Start of RECORDS FOR PROCESSING
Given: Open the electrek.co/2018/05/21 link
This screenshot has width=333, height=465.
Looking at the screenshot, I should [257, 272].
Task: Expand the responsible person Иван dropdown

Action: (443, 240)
End of RECORDS FOR PROCESSING
Start of RECORDS FOR PROCESSING
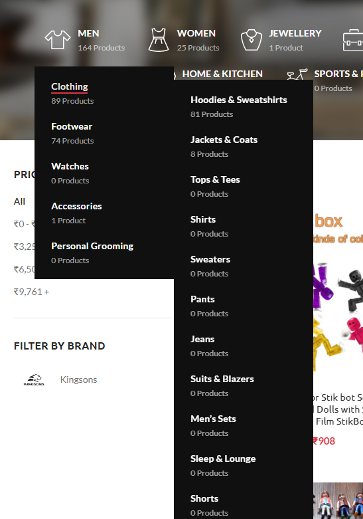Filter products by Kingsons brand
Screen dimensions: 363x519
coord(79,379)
End of RECORDS FOR PROCESSING
# TASK DESCRIPTION
Swap "dropdown" for "menu" in the stretch of data from the line containing "Given: Open the electrek.co/2018/05/21 link" through the line containing "Action: (443, 240)", leaving all else unchanged, and give only those lines.

# ANSWER TO THE EXERCISE
Given: Open the electrek.co/2018/05/21 link
This screenshot has width=333, height=465.
Looking at the screenshot, I should [257, 272].
Task: Expand the responsible person Иван menu

Action: (443, 240)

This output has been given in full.